__Exercise instructions__. Your output should be each line from the material below that has the word "question".

__Data shown__.
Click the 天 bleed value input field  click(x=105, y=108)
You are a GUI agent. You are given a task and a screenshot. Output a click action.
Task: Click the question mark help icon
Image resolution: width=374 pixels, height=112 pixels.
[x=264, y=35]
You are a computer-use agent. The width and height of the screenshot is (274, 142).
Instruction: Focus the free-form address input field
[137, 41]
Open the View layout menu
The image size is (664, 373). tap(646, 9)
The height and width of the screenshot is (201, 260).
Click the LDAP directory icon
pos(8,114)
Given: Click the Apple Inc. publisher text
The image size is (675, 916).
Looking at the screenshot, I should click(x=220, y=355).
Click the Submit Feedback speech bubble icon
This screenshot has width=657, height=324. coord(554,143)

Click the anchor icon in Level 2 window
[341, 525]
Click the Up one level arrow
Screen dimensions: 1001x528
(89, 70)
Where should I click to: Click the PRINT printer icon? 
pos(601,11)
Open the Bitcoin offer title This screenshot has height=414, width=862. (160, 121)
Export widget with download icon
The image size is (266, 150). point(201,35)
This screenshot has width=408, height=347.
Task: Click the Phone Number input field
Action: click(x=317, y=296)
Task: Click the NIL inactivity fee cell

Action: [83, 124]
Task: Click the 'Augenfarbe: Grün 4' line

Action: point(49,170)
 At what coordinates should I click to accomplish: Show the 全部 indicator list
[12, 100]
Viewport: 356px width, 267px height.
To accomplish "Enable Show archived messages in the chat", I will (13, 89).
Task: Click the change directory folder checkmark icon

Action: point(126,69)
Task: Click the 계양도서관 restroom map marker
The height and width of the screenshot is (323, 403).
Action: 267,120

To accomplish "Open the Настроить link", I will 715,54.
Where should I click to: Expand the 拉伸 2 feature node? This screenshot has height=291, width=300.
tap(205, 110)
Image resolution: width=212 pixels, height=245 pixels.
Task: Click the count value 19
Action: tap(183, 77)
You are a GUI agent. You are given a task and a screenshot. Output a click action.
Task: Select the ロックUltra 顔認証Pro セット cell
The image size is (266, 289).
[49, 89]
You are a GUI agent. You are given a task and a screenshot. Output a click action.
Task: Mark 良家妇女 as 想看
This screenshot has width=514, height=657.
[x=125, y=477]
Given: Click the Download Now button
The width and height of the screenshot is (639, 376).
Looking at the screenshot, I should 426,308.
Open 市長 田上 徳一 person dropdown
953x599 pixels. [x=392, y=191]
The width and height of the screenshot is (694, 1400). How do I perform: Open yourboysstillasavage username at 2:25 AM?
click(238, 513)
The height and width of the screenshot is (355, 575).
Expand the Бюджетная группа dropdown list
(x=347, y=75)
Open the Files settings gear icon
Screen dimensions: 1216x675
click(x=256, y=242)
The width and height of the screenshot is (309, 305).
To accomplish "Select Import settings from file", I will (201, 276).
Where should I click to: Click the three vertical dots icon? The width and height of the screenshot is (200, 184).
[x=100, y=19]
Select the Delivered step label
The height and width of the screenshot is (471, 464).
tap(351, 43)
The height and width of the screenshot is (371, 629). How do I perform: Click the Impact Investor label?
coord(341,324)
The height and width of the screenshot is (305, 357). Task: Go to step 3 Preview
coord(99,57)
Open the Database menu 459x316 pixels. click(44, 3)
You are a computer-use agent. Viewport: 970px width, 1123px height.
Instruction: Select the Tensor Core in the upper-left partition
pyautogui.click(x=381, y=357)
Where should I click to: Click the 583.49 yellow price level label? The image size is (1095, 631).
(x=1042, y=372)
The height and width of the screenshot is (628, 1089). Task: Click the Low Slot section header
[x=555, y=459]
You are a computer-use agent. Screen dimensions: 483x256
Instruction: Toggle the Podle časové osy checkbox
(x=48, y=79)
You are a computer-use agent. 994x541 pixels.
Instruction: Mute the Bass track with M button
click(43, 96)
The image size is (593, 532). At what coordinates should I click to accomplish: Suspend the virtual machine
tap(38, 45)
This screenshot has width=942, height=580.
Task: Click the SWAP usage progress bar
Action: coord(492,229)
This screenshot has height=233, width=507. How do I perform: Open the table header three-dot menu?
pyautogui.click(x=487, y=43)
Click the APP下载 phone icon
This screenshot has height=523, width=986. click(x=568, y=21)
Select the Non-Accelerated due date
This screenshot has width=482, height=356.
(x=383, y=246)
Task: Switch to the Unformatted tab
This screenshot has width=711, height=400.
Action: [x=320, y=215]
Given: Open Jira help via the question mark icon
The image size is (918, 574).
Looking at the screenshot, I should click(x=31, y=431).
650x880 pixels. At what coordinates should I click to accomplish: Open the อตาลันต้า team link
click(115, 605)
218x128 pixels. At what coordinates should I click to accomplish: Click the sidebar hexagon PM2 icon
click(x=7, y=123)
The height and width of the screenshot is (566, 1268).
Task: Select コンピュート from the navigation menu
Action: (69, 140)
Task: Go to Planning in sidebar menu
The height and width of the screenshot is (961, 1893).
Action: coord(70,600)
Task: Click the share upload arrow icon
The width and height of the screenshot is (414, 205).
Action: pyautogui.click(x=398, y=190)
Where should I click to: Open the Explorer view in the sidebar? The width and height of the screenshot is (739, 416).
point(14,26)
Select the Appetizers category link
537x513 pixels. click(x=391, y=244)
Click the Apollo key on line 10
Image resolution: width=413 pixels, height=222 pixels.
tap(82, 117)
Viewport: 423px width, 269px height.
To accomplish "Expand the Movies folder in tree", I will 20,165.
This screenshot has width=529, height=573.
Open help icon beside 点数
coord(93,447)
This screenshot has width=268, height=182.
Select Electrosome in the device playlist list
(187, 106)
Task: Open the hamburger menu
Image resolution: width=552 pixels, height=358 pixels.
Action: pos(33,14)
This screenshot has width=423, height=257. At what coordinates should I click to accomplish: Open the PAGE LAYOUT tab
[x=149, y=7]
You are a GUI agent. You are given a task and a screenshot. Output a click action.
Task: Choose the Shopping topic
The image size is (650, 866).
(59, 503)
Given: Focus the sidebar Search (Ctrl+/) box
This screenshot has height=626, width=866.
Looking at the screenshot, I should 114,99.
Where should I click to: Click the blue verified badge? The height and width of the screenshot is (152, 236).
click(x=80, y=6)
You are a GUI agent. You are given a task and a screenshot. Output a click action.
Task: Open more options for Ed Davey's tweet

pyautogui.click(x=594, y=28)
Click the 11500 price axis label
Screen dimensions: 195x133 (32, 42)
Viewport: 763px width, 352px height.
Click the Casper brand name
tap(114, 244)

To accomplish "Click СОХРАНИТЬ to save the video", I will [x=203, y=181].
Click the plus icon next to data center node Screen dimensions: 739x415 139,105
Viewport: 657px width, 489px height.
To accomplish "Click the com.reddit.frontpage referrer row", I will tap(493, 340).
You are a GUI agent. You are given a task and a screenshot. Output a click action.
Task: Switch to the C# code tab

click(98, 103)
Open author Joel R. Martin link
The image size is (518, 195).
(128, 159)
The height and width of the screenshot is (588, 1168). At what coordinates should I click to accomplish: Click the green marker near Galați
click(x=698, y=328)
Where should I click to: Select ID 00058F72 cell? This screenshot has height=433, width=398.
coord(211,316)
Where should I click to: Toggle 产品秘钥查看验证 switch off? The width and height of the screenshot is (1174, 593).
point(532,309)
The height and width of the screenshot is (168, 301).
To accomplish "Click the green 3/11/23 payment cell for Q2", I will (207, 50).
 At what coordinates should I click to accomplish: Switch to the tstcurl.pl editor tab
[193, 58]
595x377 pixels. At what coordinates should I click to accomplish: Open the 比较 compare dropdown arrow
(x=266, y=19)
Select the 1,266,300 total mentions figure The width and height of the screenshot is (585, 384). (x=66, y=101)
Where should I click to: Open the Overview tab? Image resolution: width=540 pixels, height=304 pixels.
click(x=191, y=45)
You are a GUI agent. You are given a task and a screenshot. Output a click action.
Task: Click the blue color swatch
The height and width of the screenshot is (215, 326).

__Completed exercise__.
Task: Click the question mark help icon
Given: Open Jira help via the question mark icon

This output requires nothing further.